Hacker News new | ask | show | jobs
by castillar76 2191 days ago
Something I haven't seen in the comments here and I think is a significant factor is share price/company valuation (at least, for public/VC-owned companies). Executive management knows that any information shared with employees will absolutely be in the trades before the meeting is over. With that in mind, they can't just come out and say, "Well, our numbers aren't looking healthy right now and I'm concerned about the next quarter" because it results in 'FooCorp CEO "concerned about next quarter"' hitting the news.
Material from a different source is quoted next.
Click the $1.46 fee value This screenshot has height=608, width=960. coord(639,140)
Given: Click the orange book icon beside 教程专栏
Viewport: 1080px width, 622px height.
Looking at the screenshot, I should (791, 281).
That both produces a short-term problem (it tanks the stock) but it also creates a potential self-fulfilling prophecy: you're concerned about next quarter's numbers, investors become concerned about next quarter's numbers, customers become concerned about next quarter's numbers, and now next quarter's numbers look even worse!
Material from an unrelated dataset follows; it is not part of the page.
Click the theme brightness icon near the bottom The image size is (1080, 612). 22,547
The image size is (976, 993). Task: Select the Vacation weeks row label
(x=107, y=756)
As a result, there's a strong incentive to keep your mouth shut about anything remotely negative until it's too late for it to affect anything significant, and then to release it in as positive-spin a manner as possible to minimize the effects. Hence, layoffs are spun as "restructuring to make the company leaner and focus our efforts". It's not that I think you can't be honest in presenting information like this to employees, but I do think we need to temper our expectations about the messaging from C-level execs, because Wall Street definitely does not reward radical honesty. (Maybe it should, but that's a whole different kettle of fish.)